Most medical students learn about anatomy using traditional textbooks. Autopsy is a special teaching method that has many advantages but also limitations [58]. Therefore, if 3D technology is widely used in this subject, it can improve students’ understanding of three-dimensional graphics [59]. In addition, 3D technology has potential practicability not only in education/training but also in operation planning and intraoperative guidance [60].From a learning perspective, 3D visualization technology can stimulate students to explore their own understanding [61]. This is beneficial to their clinical diagnosis and treatment after study. However, whether 3D technology can improve participants’ test scores varies depending on the research findings. There are many conclusions from previous meta-analyses.
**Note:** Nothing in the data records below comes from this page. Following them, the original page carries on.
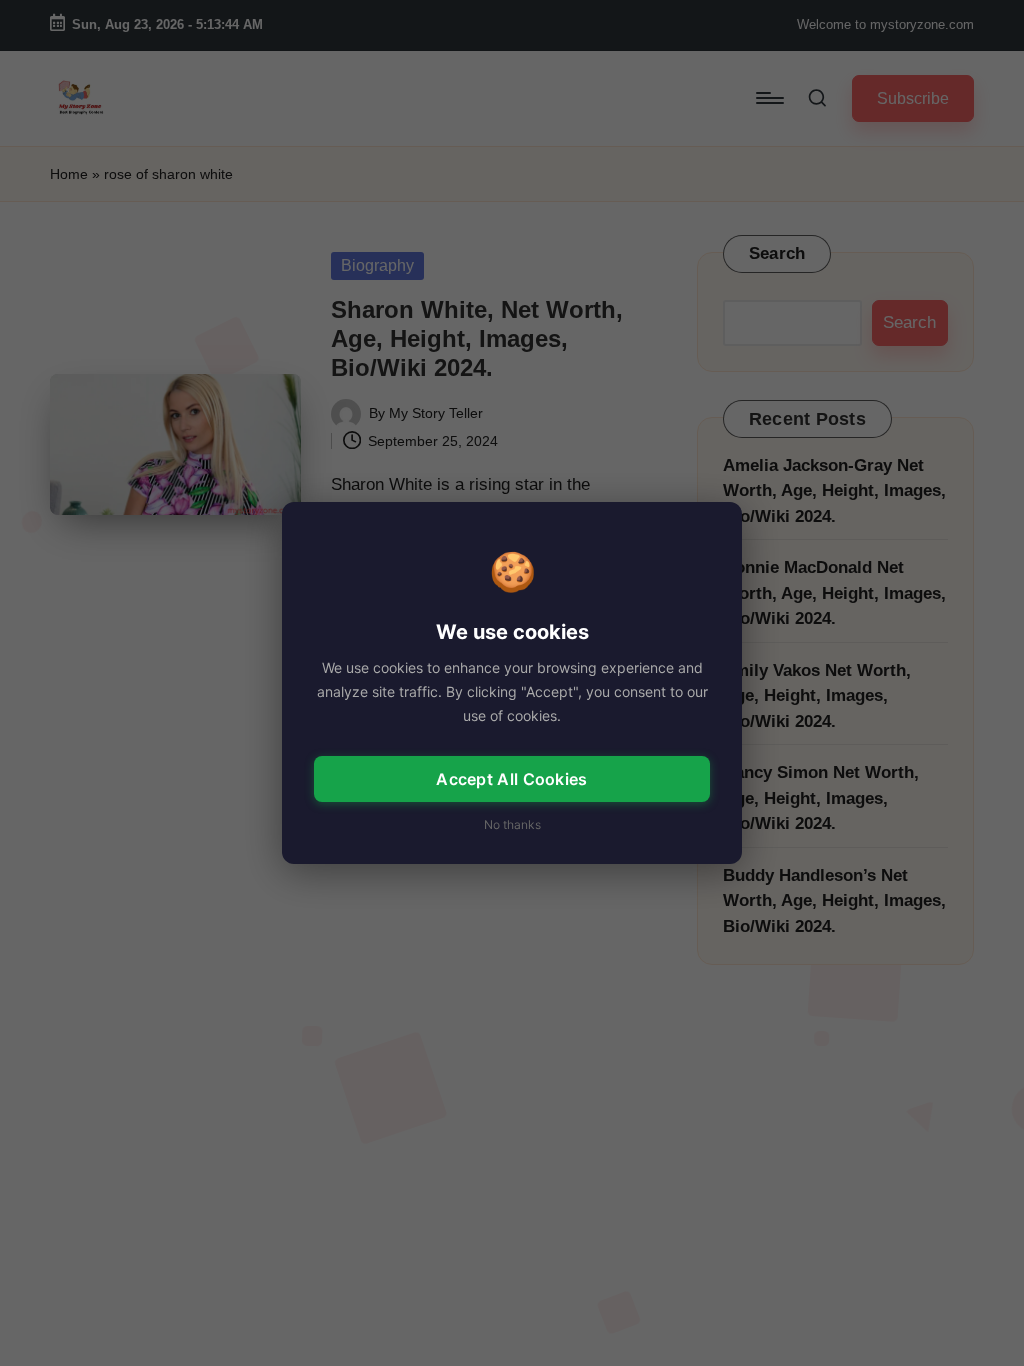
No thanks (512, 824)
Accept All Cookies (511, 779)
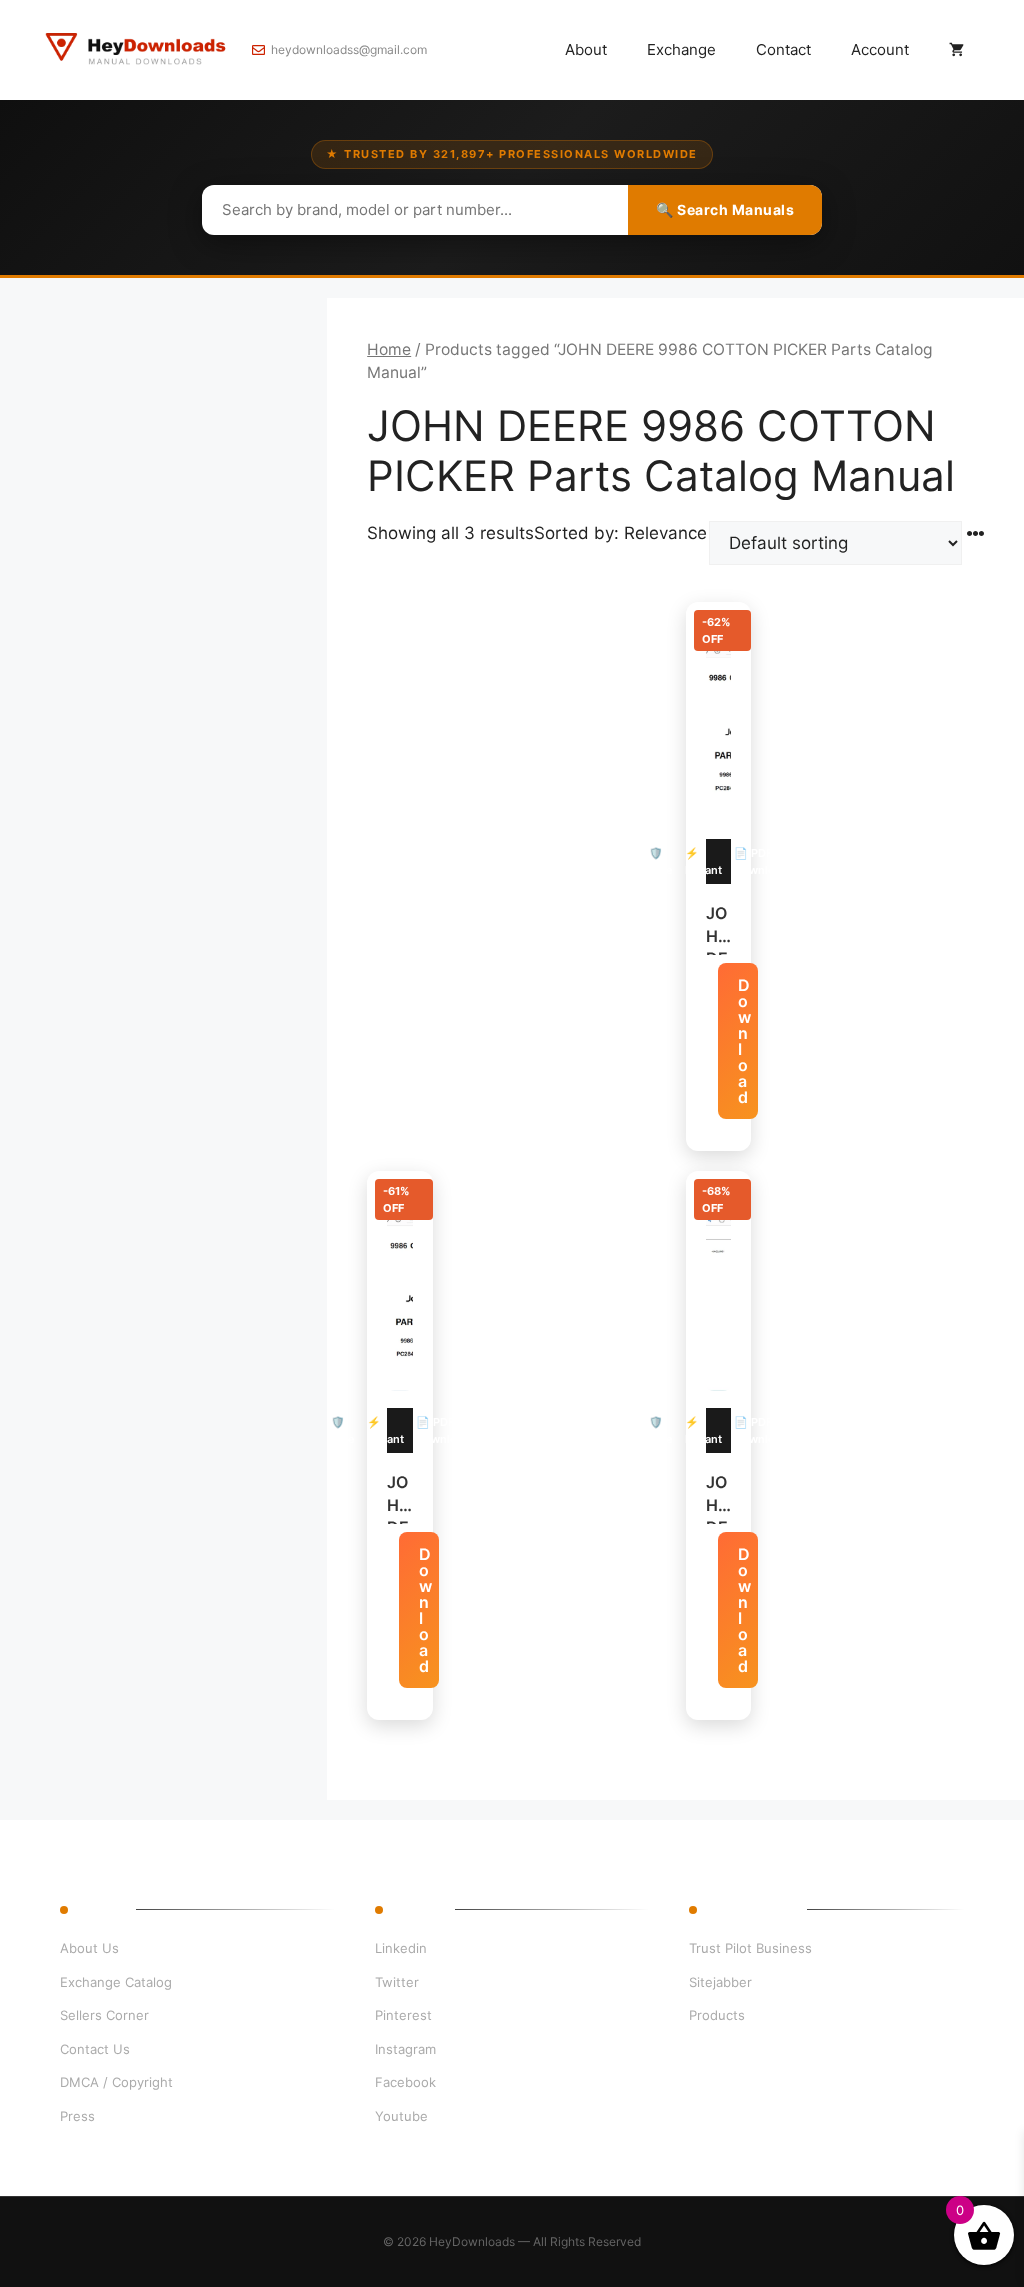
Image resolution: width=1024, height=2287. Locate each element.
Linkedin (401, 1948)
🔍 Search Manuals (725, 209)
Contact (783, 49)
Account (880, 49)
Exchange (681, 49)
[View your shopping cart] (956, 50)
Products (717, 2015)
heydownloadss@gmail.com (349, 49)
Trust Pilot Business (750, 1948)
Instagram (405, 2049)
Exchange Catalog (116, 1982)
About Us (89, 1948)
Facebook (405, 2082)
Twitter (397, 1982)
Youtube (401, 2116)
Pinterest (403, 2015)
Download (744, 1041)
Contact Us (95, 2049)
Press (77, 2116)
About (586, 49)
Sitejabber (720, 1982)
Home (389, 349)
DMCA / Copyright (116, 2082)
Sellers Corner (104, 2015)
Some have shown that 3D visualization technology can improve learner performance [57], while others have shown that 3D visualization is a more effective method for acquiring anatomical knowledge than traditional methods [62].Others also show that 3D visualization as a learning tool has potential beneficial effects on learning [63].However, we disagree with this viewpoint. Thus, we included a greater number of studies in our research compared to them. Similarly, a literature summary including all regions found that the 3D group performed better in the test than the control group. However, after excluding studies from China, the results changed. They may have a regional bias, with higher positivity rates in the study from China, and we cannot rule out the possibility that the authors might have had a preference for positive results to publish the study. Therefore, whether 3D visualization can improve test scores is a question that carries substantial weight, and we are more inclined not to answer it. Excitingly, regarding the cost of answering questions, satisfaction, enjoyment, excluding and not excluding literature from China, after merging the data, we found that the results were stable. Therefore, the credibility of our findings is high.

The advantage of this research lies mainly in the retrieval and extraction of the literature, and we developed our own literature screening process. Compared with most document screening processes, our two-step document screening method is more accurate and comprehensive; this significantly improves the efficiency of document screening. In addition, compared with most related studies, we included more documents. Although these technologies provide interesting, new pedagogical possibilities, they have some limitations [9], including restrictions on the conditions of use, such as the high cost of 3D visualization technology, which makes it difficult to popularize.Undeniably, the limitations of our meta-analysis also include that some related papers may be omitted. Furthermore, learners’ different understandings of space affected the experimental results. However, it takes considerable skill and practice to develop the ability to visualize in three dimensions and insufficient ability to visualize frequently expressed by the students [64]. Due to the small number of participants in some studies, the experimental data may have subjective influence.

Conclusion

Medical students and residents who use 3D visualization technology to learn about human anatomy do not improve their test scores. Regional factors (the countries to which the 39 included studies belong) have a significant impact on the test results; the literature from China is more likely to have positive results, whereas other factors, such as learners, courses, and time, have no significant impact. 3D technology cannot shorten the time required for participants to answer questions; however, it can improve the participants’ satisfaction and enjoyment. Overall, 3D visualization technology is a promising teaching-aid technology.